Para Letícia Costa Ramos Abdo, diretora da PROAUTO, a forma de dirigir é um fator subestimado no controle do consumo. “O erro mais comum é a aceleração brusca seguida de frenagem intensa, especialmente no trânsito urbano. A forma de dirigir é responsável por uma parcela significativa do consumo, e isso é mais relevante do que muitos motoristas imaginam“, ressalta.
A manutenção preventiva ocupa posição central nesse cenário. Itens como pneus, óleo, filtro do motor, sistema de injeção, velas de ignição, alinhamento, balanceamento e filtro de ar têm impacto direto na eficiência do veículo.

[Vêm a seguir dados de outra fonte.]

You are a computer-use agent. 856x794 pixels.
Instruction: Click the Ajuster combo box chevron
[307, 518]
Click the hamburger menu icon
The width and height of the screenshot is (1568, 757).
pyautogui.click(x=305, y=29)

“Quando o motorista atrasa ou ignora a manutenção preventiva, o que parecia economia vira risco real de custo muito maior. O custo de reparar um veículo mal cuidado é incomparavelmente maior do que o custo de mantê-lo em dia“, observa a diretora.
Leandro Costa Ramos aponta que o cenário tem acelerado uma transformação mais ampla no perfil do consumidor.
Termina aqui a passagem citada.